> _Short exercise_
Could you transcribe the data word for word, starting at the line that contains "You are a computer-use" and continuing through the end of the data, leaving out the pictures?
═════ Data provided
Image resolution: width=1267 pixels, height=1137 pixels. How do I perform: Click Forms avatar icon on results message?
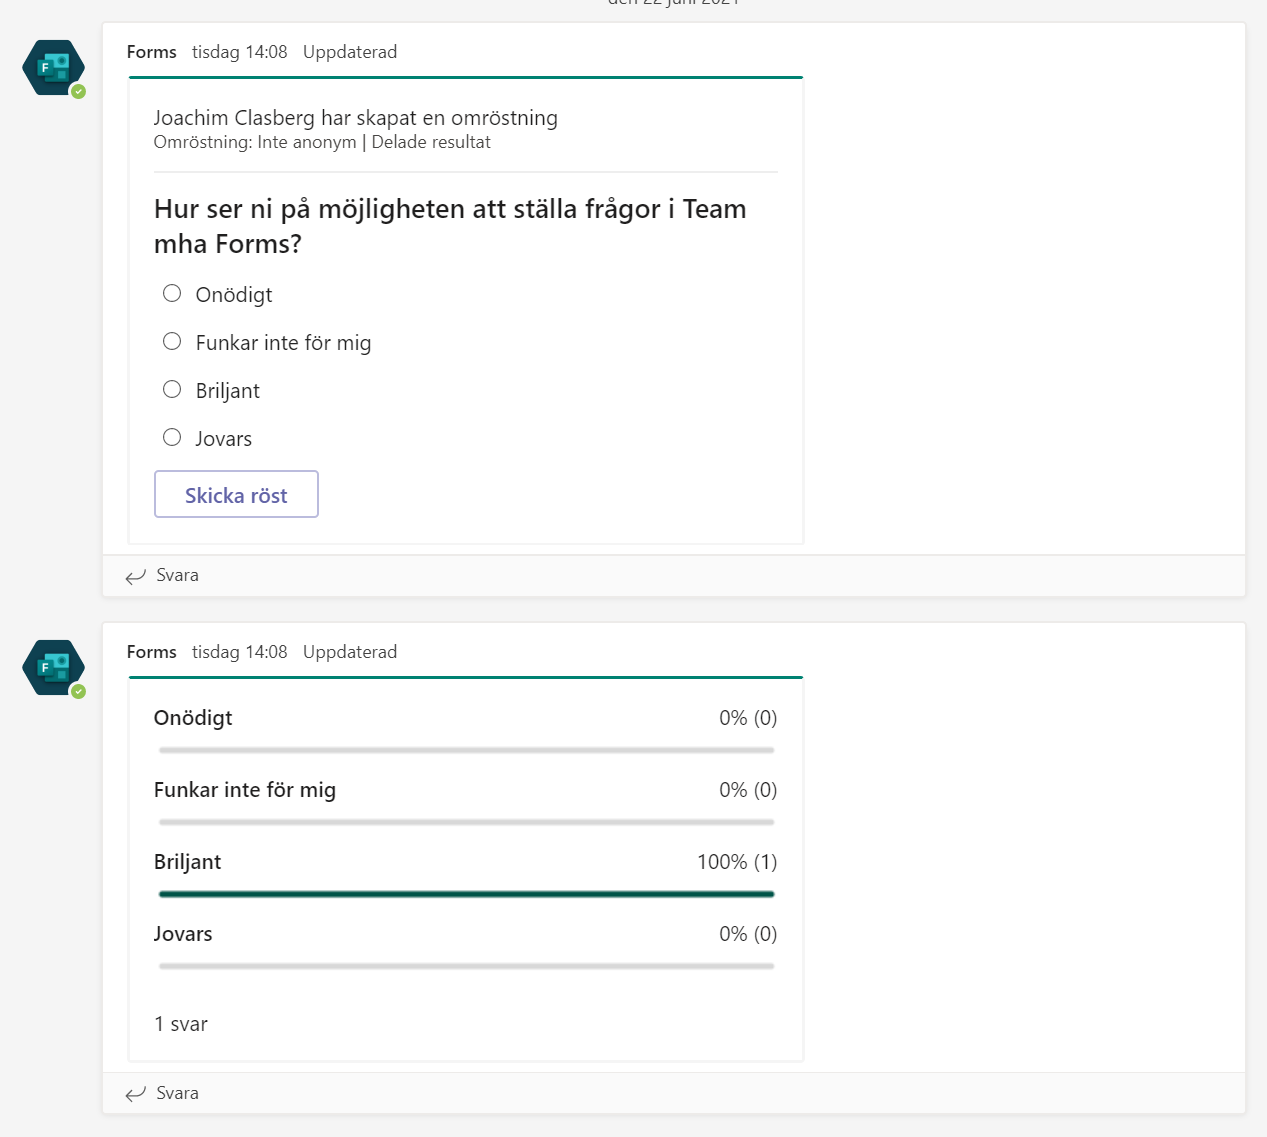click(x=53, y=668)
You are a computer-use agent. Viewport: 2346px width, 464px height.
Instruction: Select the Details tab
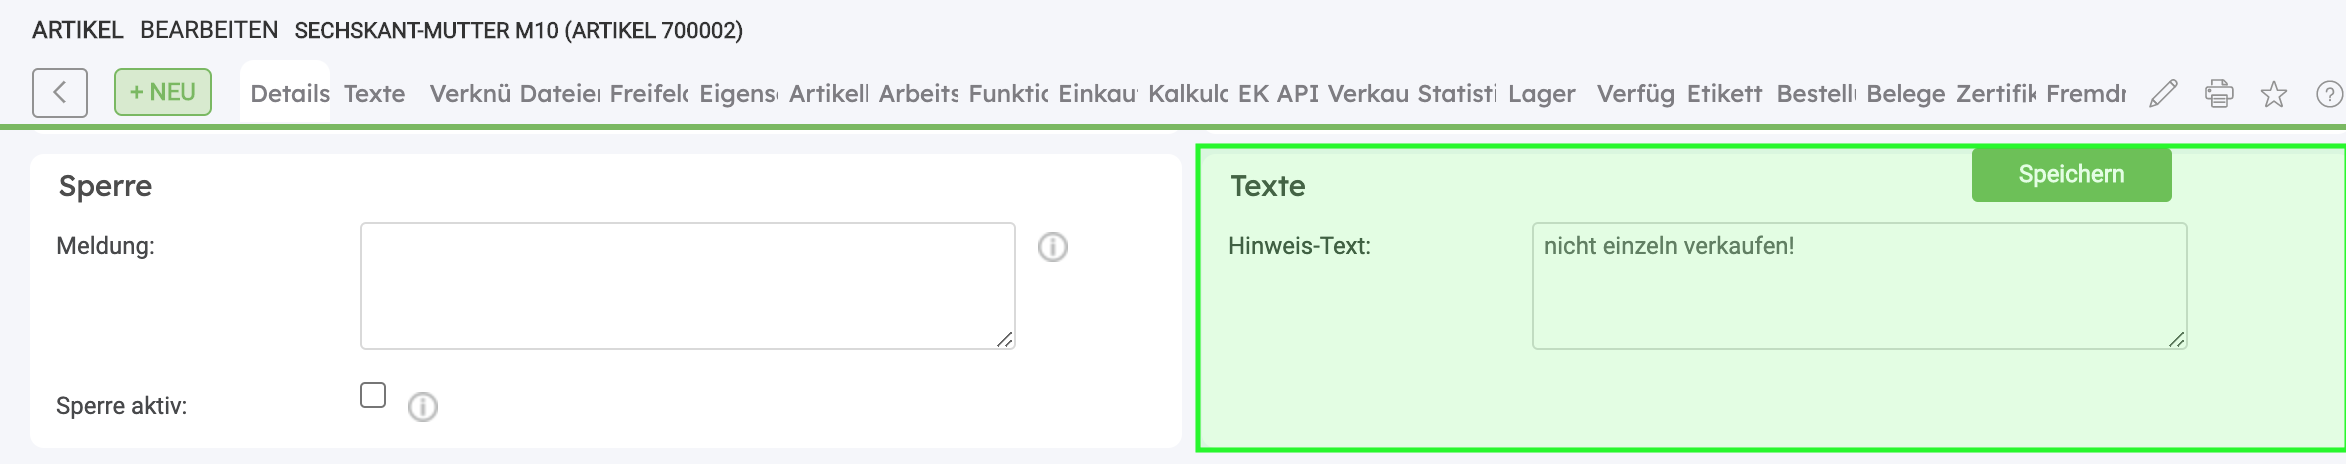click(289, 94)
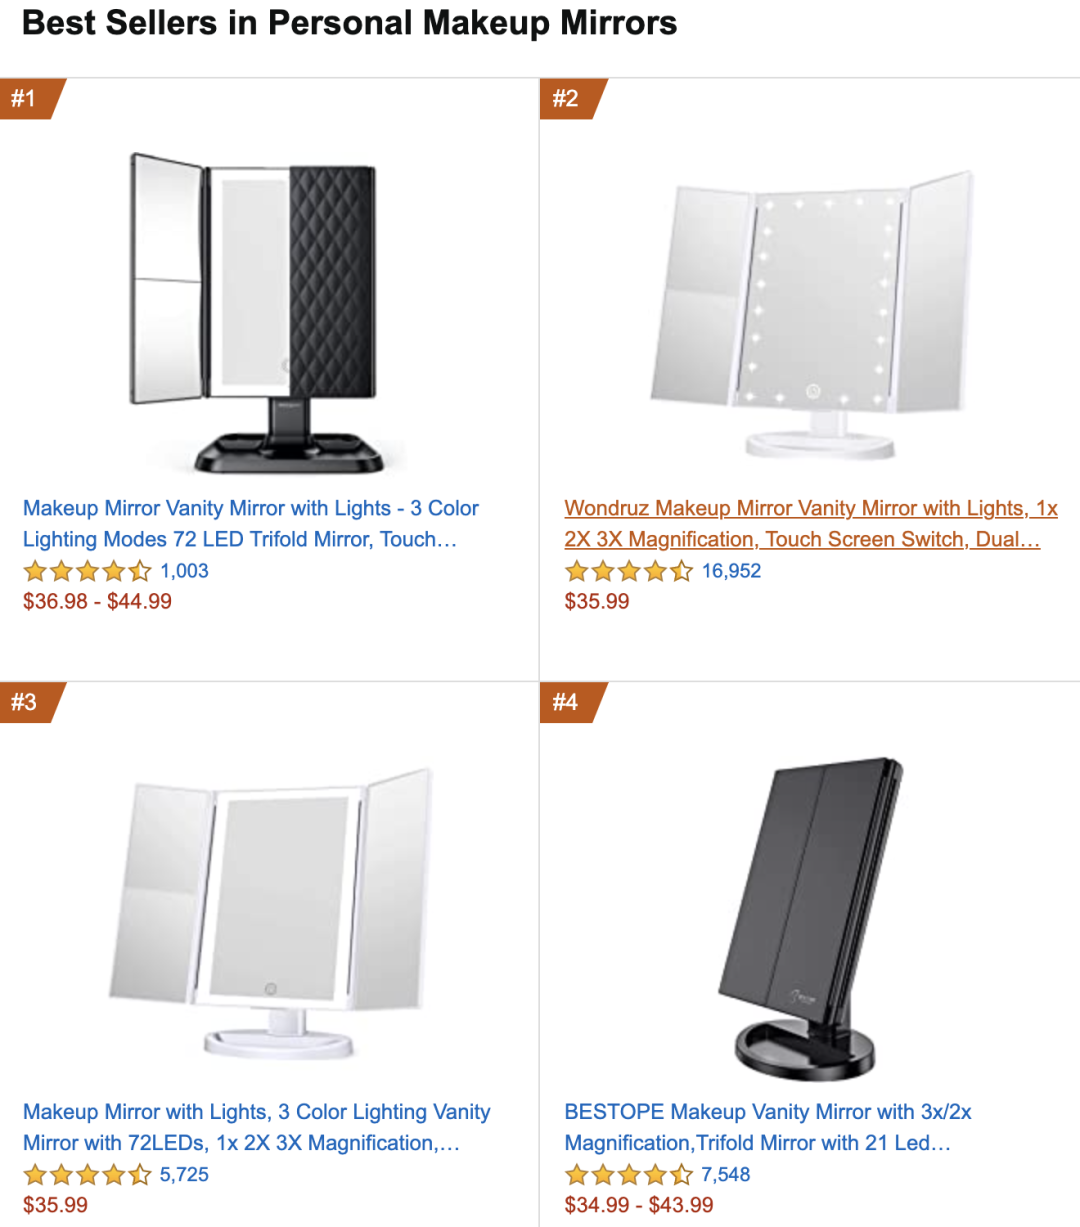Viewport: 1080px width, 1227px height.
Task: Open the #3 white trifold mirror image
Action: tap(270, 912)
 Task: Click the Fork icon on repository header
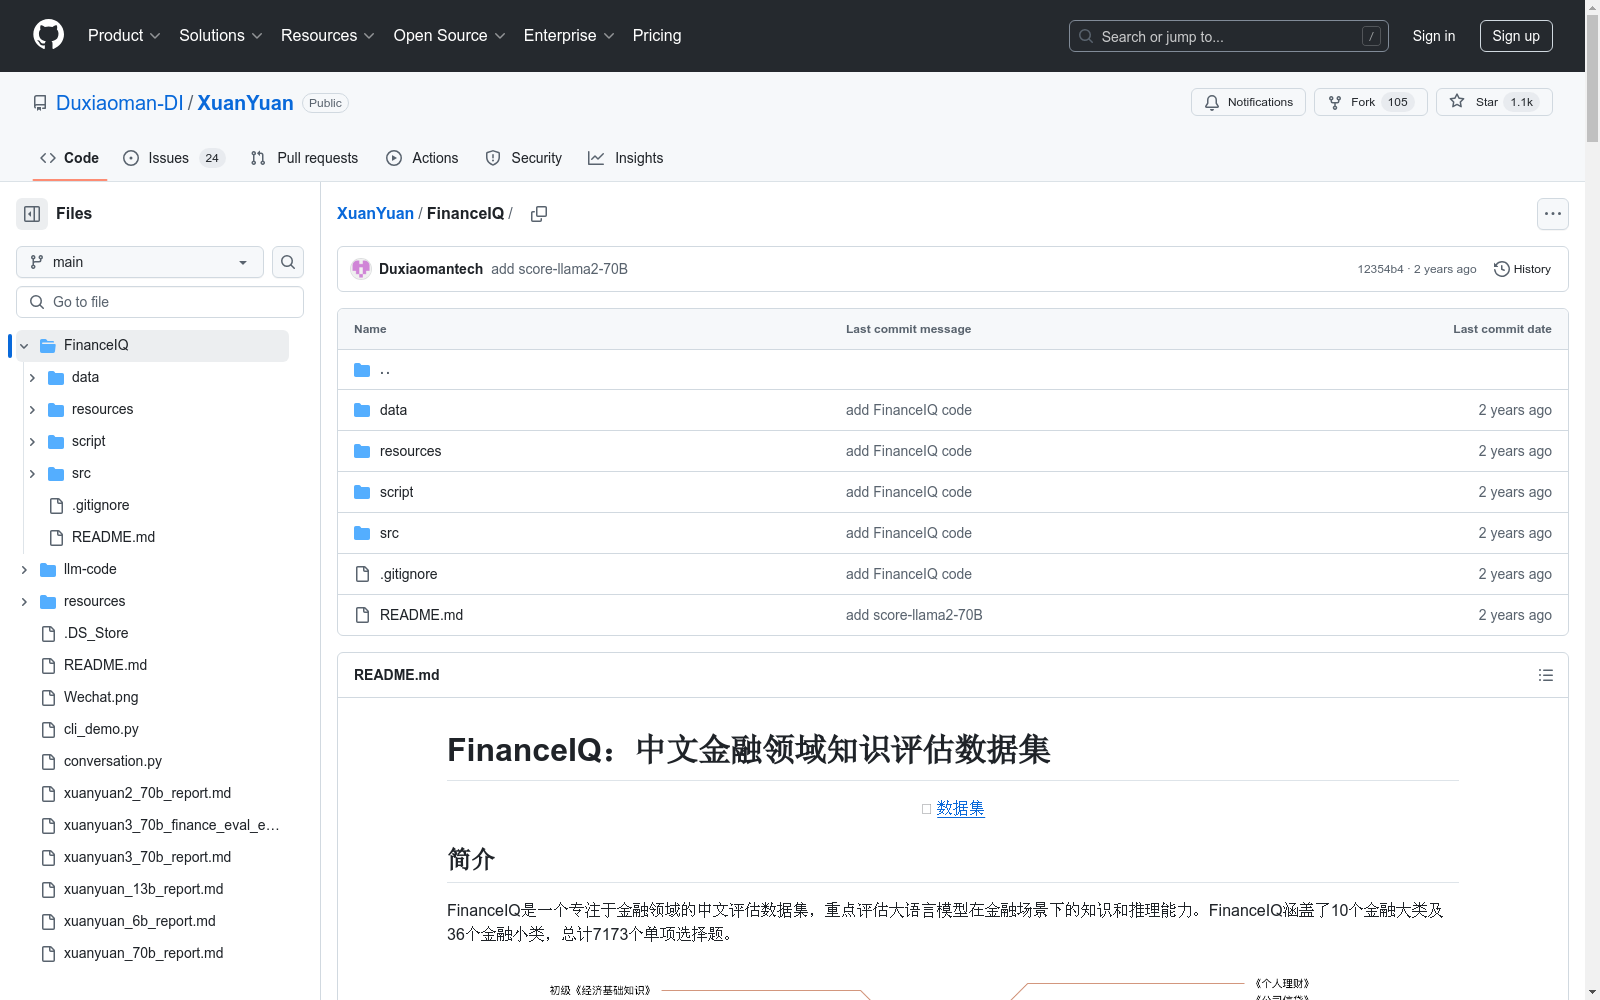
══════════
> _Written solution_
You are a computer-use agent. Viewport: 2346px width, 464px height.
Instruction: Select the Details tab
click(289, 94)
Viewport: 1080px width, 1227px height.
Task: Open the #3 white trifold mirror image
Action: tap(270, 912)
 Task: Click the Fork icon on repository header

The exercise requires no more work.